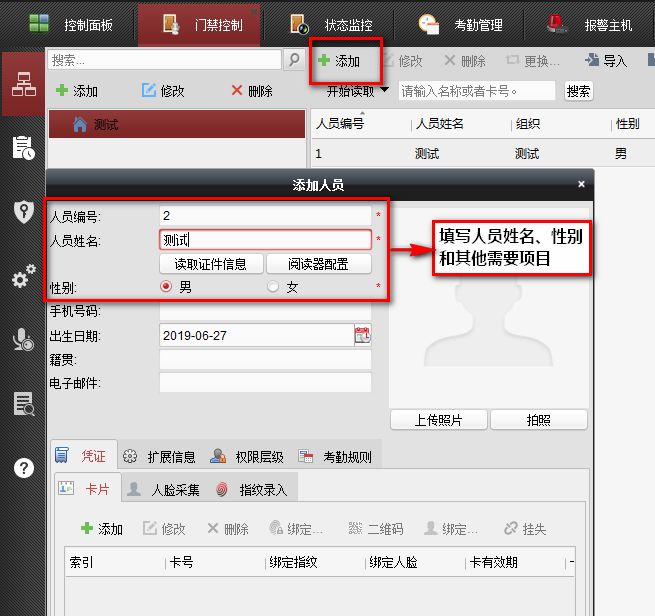
Task: Click the organization tree sidebar icon
Action: pos(22,84)

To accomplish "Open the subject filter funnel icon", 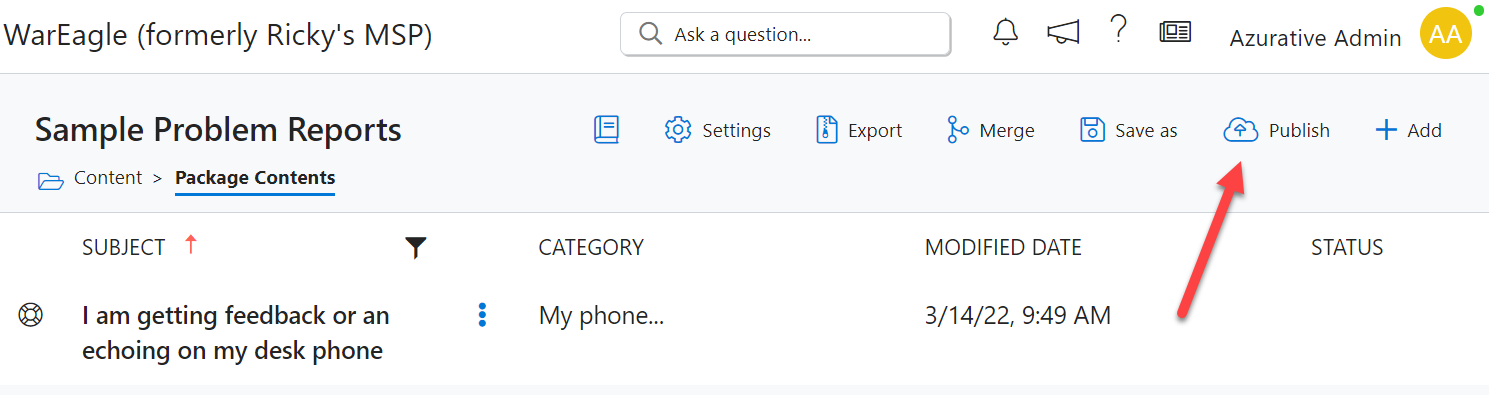I will pos(417,248).
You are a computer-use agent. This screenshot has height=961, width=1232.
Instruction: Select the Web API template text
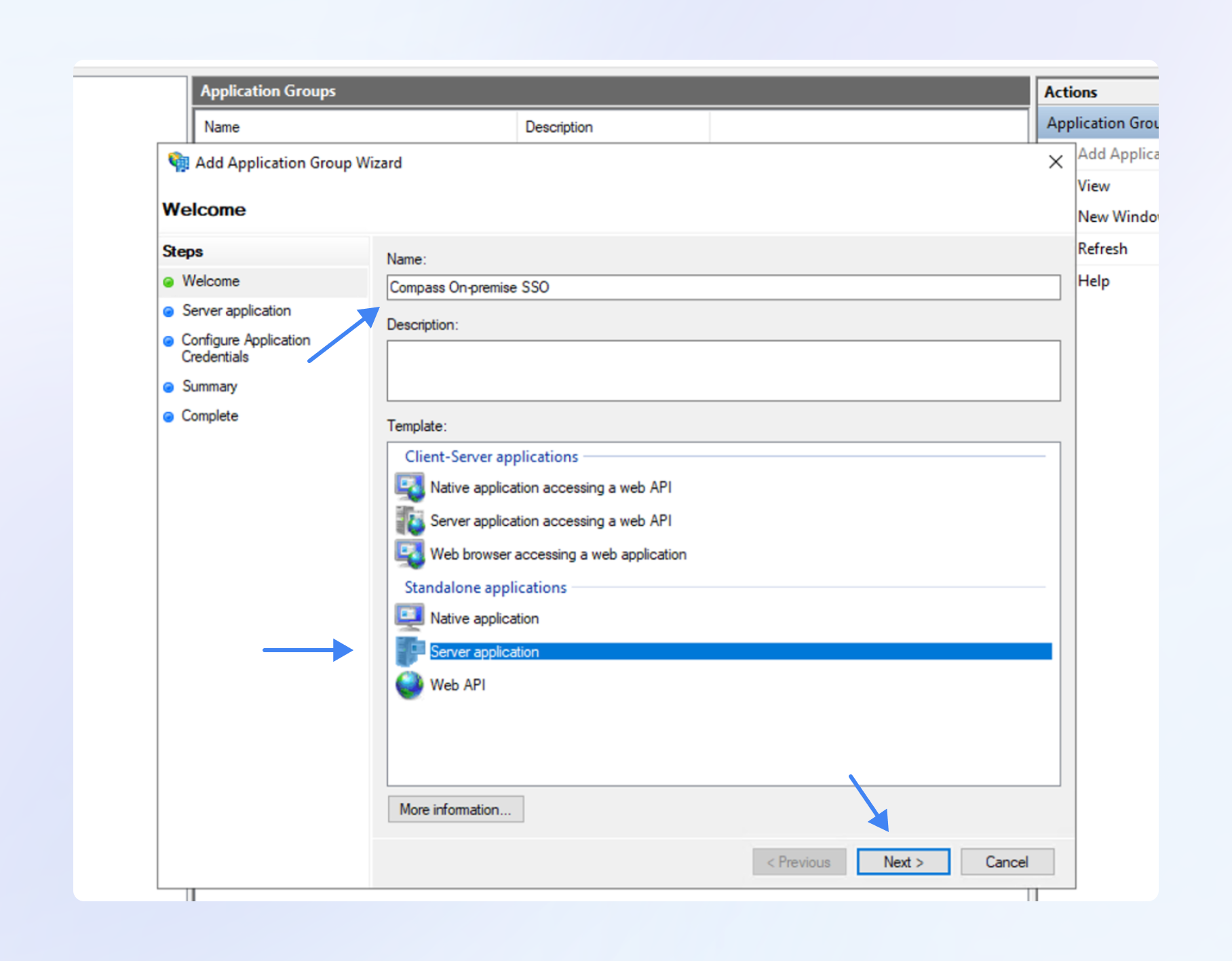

-=-=-

* _Task brief_:
Please set down the lines from the one with "You are a computer-use" to the end of the entries above, exactly as they are, and drop every picture.

* _Output below_:
You are a computer-use agent. This screenshot has height=961, width=1232.
Instruction: Select the Web API template text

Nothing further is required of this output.